* Given problem
Please output, as a JSON list of strings with one string per line, the lines of the material starting at the line containing "The image size is (1080, 810)." and ending at the end of the material, both ends included. Omit blank lines and leave out the pictures.

- - -

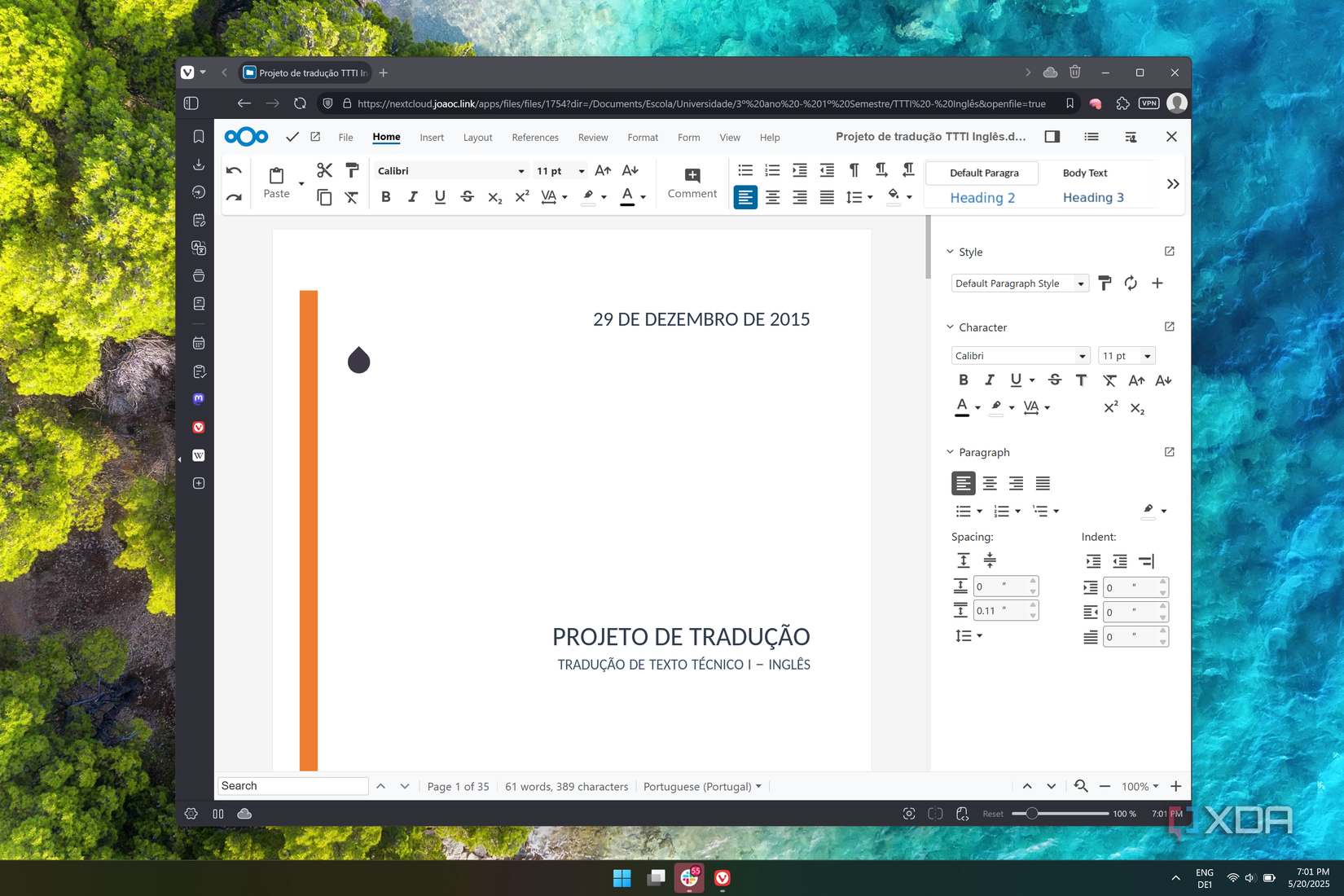This screenshot has height=896, width=1344.
Task: Open the Portuguese (Portugal) language dropdown
Action: pyautogui.click(x=701, y=786)
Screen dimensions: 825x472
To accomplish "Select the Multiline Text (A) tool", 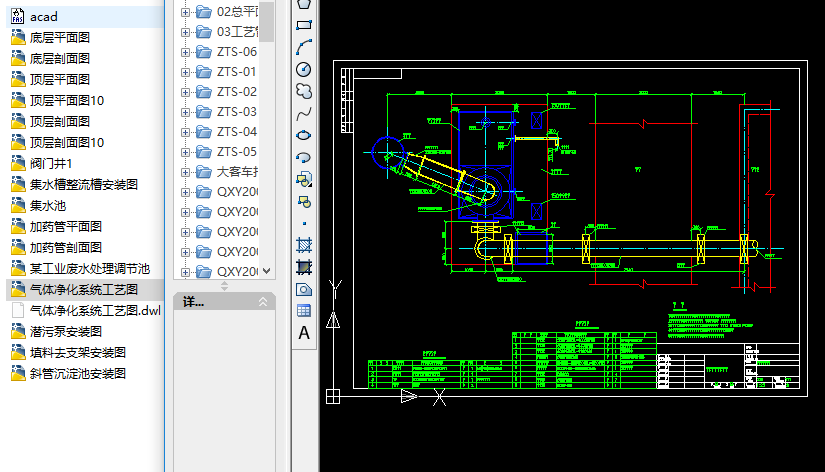I will tap(305, 333).

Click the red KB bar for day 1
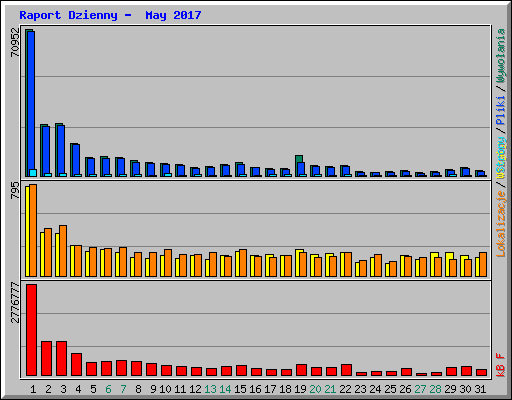tap(31, 330)
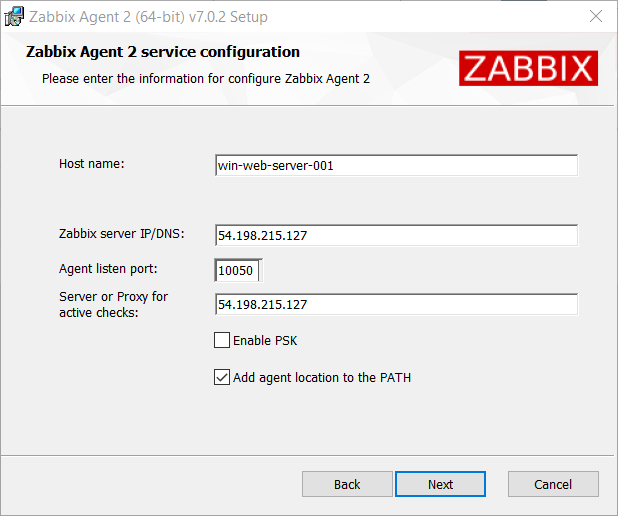Focus the Zabbix server IP/DNS field

point(396,235)
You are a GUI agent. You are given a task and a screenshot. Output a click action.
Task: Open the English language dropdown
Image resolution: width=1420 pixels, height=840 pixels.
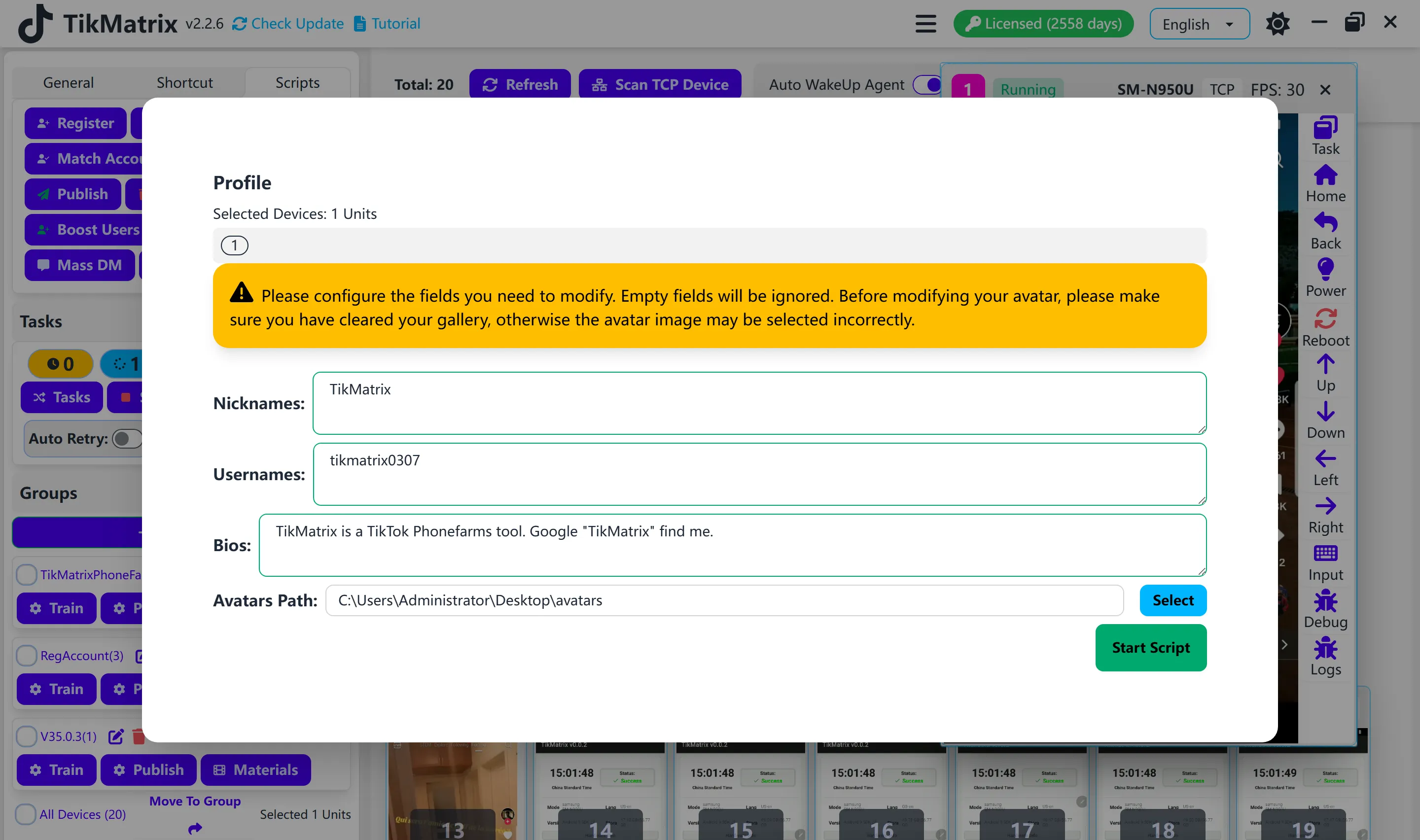pos(1199,24)
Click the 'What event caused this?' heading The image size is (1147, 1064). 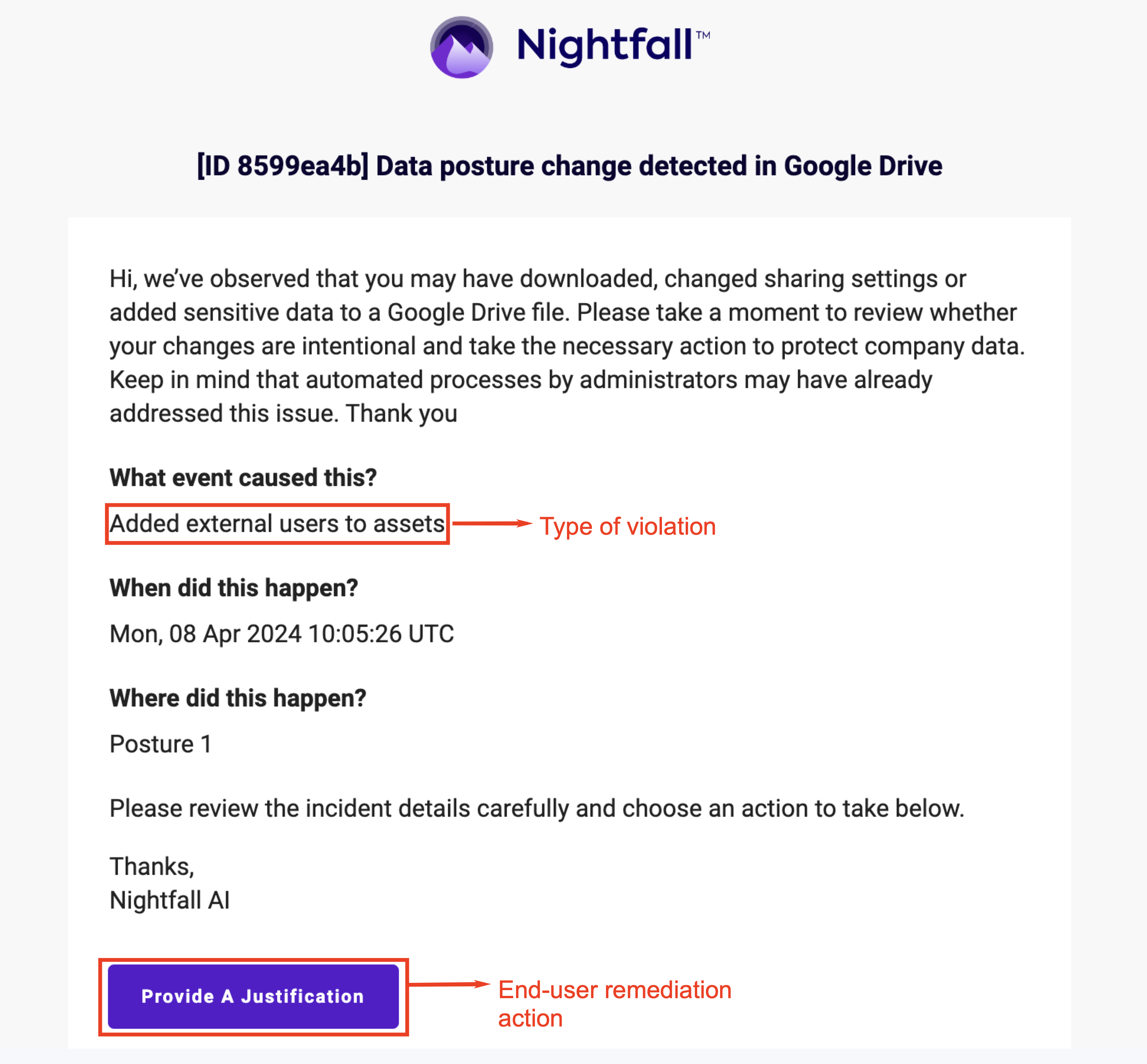(x=243, y=477)
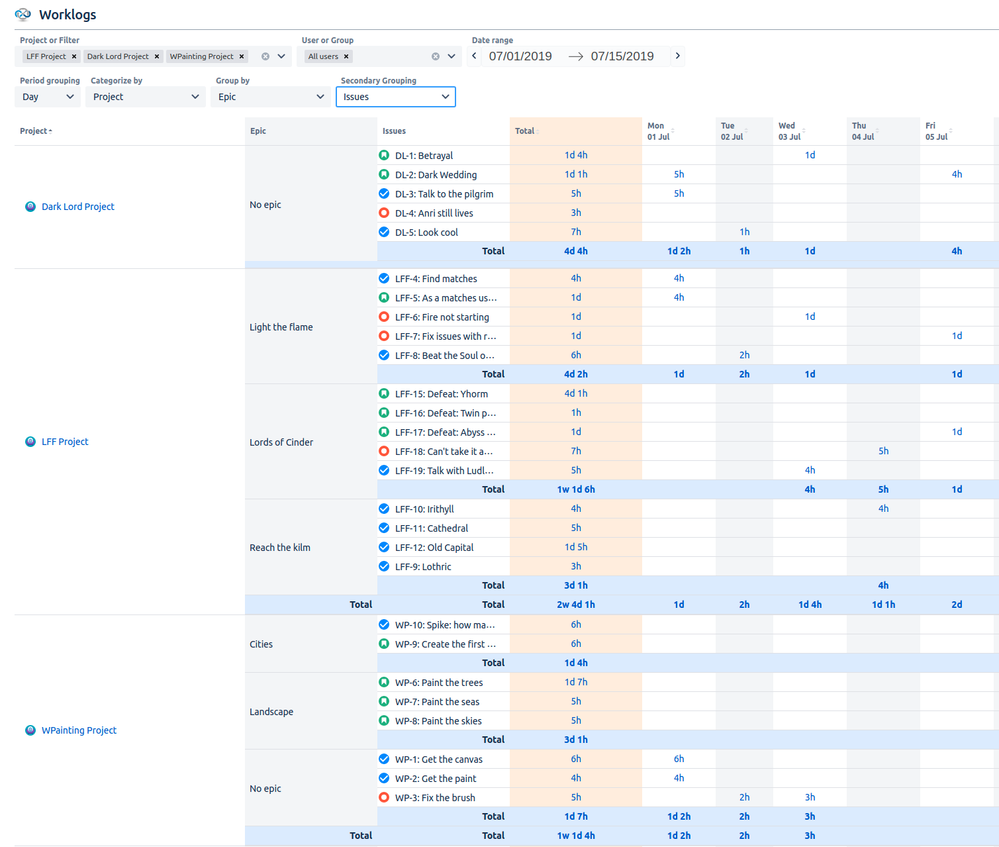The height and width of the screenshot is (847, 999).
Task: Click the in-progress icon beside DL-1: Betrayal
Action: (x=383, y=155)
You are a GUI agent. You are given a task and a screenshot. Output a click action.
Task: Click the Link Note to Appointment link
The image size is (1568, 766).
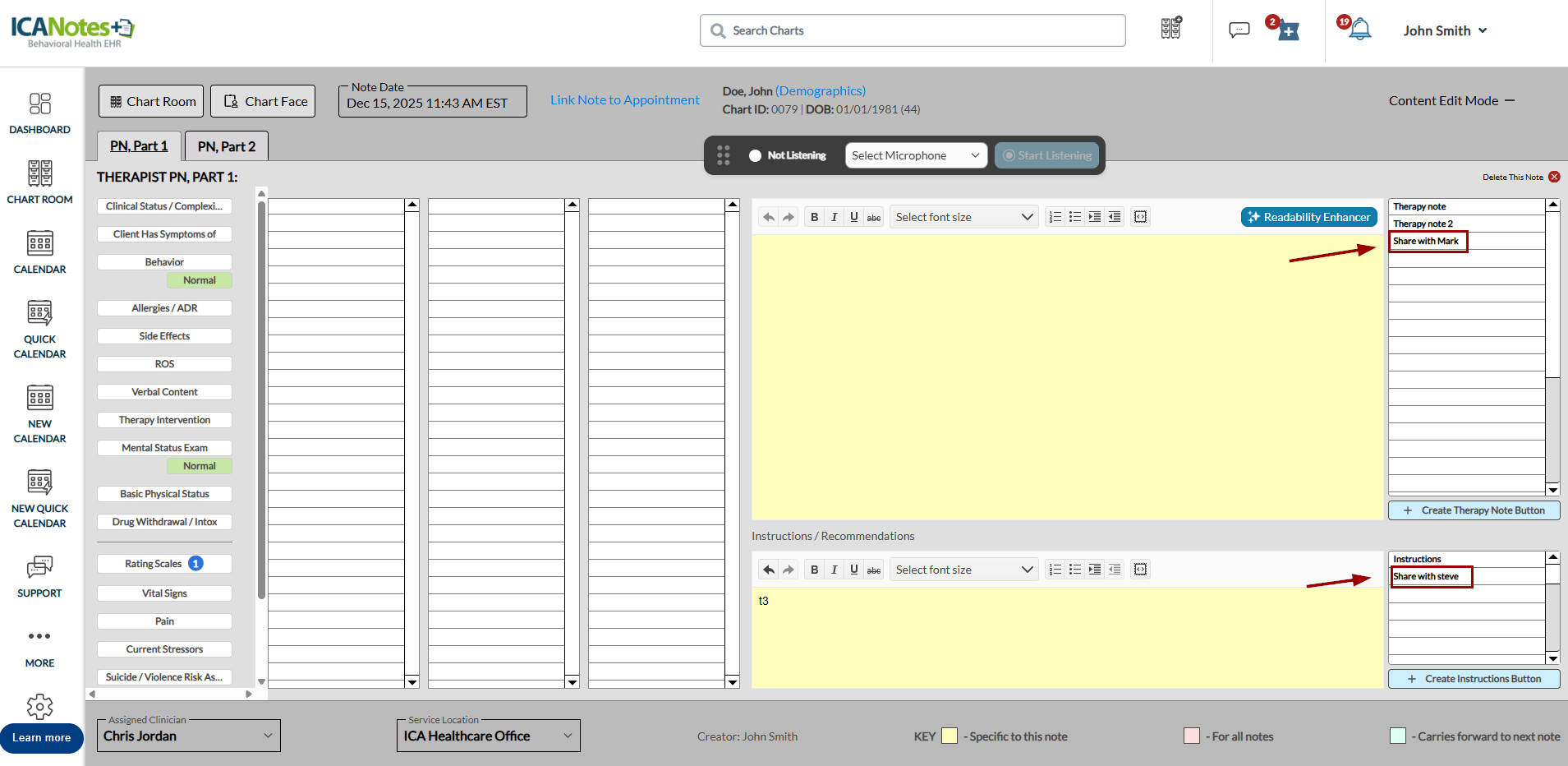[x=624, y=100]
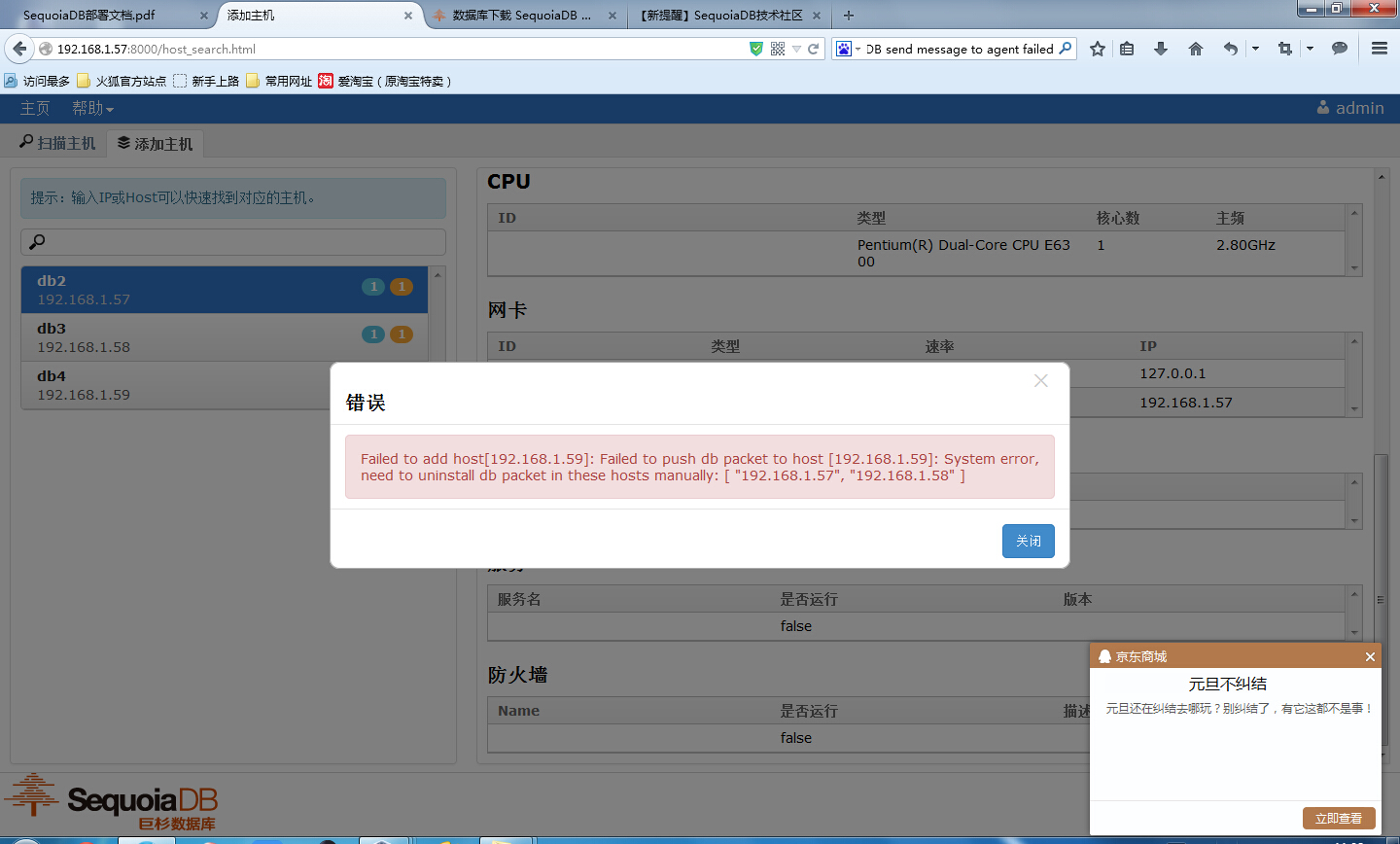Dismiss error dialog using its X icon
1400x844 pixels.
(1040, 381)
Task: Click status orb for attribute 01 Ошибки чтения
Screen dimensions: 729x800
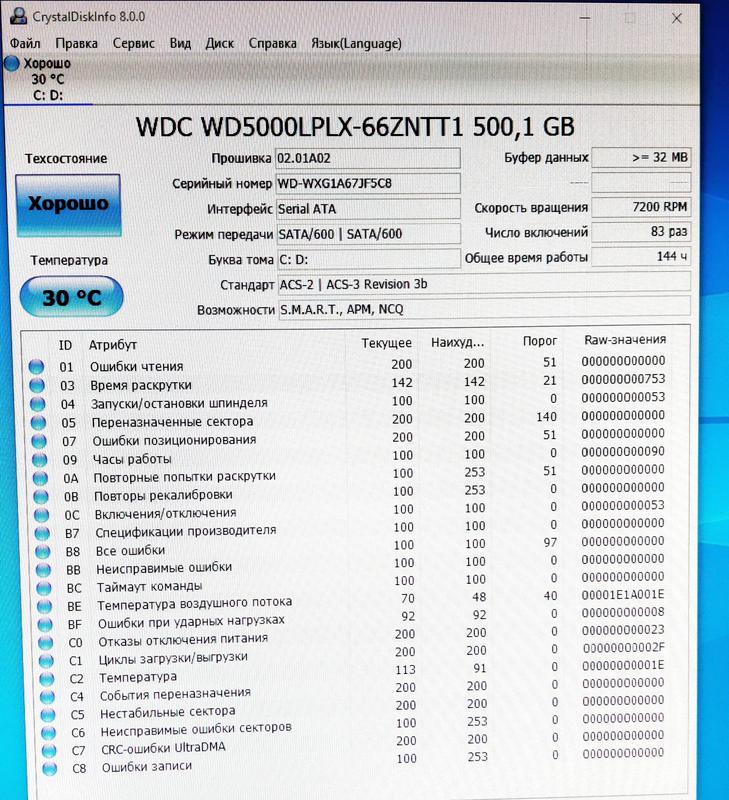Action: click(x=37, y=367)
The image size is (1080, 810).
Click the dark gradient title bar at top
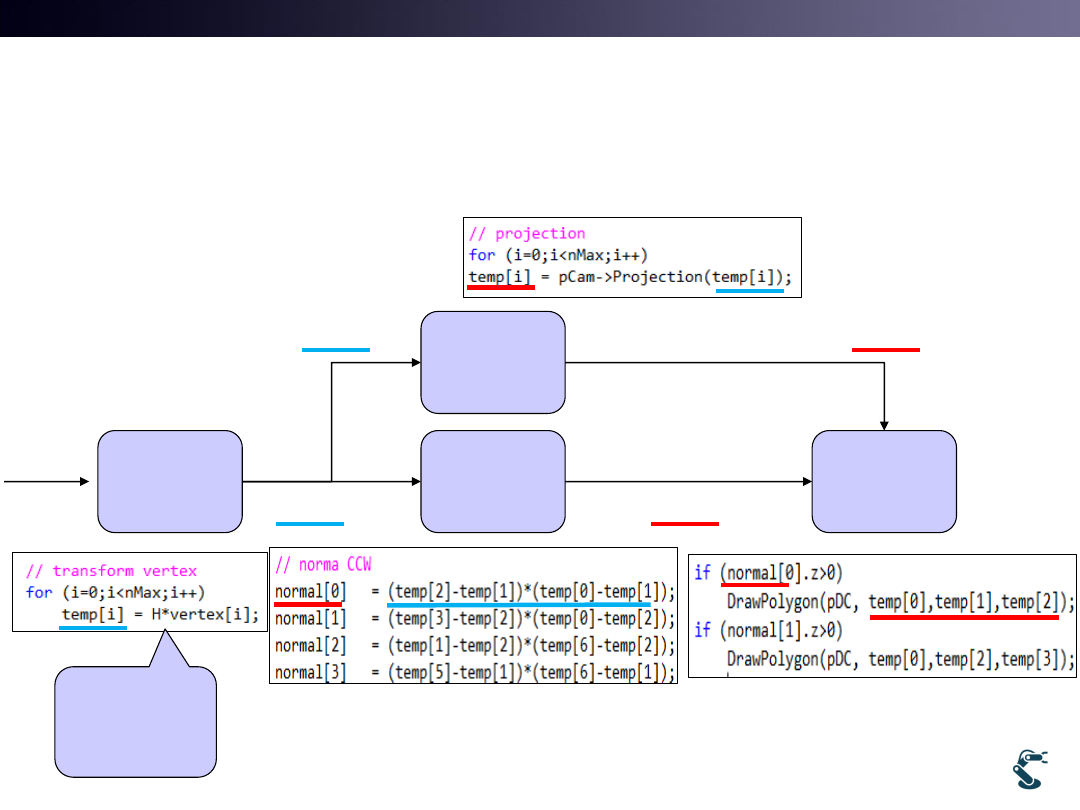(540, 18)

- - -

* The response
[
  "The image size is (1080, 810).",
  "Click the dark gradient title bar at top",
  "(540, 18)"
]